Task to carry out
Go to the line containing "The width and height of the screenshot is (758, 433)." in the records below and print it and every following line exactly, on through the line containing "The image size is (830, 866).", then stop.

### Supplied information

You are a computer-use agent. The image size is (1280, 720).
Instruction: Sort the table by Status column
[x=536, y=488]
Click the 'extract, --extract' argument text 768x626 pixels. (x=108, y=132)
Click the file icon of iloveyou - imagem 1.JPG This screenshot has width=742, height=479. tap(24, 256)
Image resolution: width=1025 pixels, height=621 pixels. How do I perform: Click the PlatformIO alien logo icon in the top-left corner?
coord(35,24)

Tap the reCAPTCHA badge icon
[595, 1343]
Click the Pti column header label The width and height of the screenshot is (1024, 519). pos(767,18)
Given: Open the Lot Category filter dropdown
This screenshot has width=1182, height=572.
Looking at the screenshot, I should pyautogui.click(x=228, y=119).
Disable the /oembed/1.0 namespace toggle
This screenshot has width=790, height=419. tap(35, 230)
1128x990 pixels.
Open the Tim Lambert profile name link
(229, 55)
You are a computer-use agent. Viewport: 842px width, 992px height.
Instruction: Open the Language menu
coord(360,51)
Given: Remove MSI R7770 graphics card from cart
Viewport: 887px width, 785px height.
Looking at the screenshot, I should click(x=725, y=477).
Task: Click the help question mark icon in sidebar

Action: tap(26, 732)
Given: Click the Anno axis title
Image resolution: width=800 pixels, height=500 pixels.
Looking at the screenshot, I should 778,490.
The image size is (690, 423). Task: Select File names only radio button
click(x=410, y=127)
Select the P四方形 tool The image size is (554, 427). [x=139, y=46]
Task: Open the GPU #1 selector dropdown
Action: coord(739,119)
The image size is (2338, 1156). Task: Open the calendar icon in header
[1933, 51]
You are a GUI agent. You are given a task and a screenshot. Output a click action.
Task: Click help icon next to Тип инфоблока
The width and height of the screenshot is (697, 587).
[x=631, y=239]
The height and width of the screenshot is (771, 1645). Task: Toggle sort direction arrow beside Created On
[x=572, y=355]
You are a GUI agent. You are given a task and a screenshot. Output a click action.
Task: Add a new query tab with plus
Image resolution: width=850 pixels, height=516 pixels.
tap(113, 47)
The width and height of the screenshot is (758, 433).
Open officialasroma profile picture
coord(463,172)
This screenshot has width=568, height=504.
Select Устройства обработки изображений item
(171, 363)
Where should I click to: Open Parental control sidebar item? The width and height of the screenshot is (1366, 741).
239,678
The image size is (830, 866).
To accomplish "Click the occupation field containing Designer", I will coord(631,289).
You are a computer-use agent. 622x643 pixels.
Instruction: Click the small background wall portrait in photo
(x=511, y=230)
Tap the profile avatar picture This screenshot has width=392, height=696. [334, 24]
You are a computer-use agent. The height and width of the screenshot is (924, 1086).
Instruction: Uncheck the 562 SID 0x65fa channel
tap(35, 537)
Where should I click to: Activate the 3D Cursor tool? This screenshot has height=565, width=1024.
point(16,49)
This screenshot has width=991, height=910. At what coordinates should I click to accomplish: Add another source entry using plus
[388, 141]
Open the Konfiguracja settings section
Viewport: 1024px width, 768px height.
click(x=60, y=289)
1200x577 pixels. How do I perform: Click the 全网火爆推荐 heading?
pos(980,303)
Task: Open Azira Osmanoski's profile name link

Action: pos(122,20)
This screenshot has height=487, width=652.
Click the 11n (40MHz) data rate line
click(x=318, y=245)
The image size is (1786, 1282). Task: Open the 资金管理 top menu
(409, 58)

######

Exercise solution
The width and height of the screenshot is (758, 433).
Open officialasroma profile picture
coord(463,172)
This screenshot has width=568, height=504.
Select Устройства обработки изображений item
(171, 363)
Where should I click to: Open Parental control sidebar item? The width and height of the screenshot is (1366, 741).
239,678
The image size is (830, 866).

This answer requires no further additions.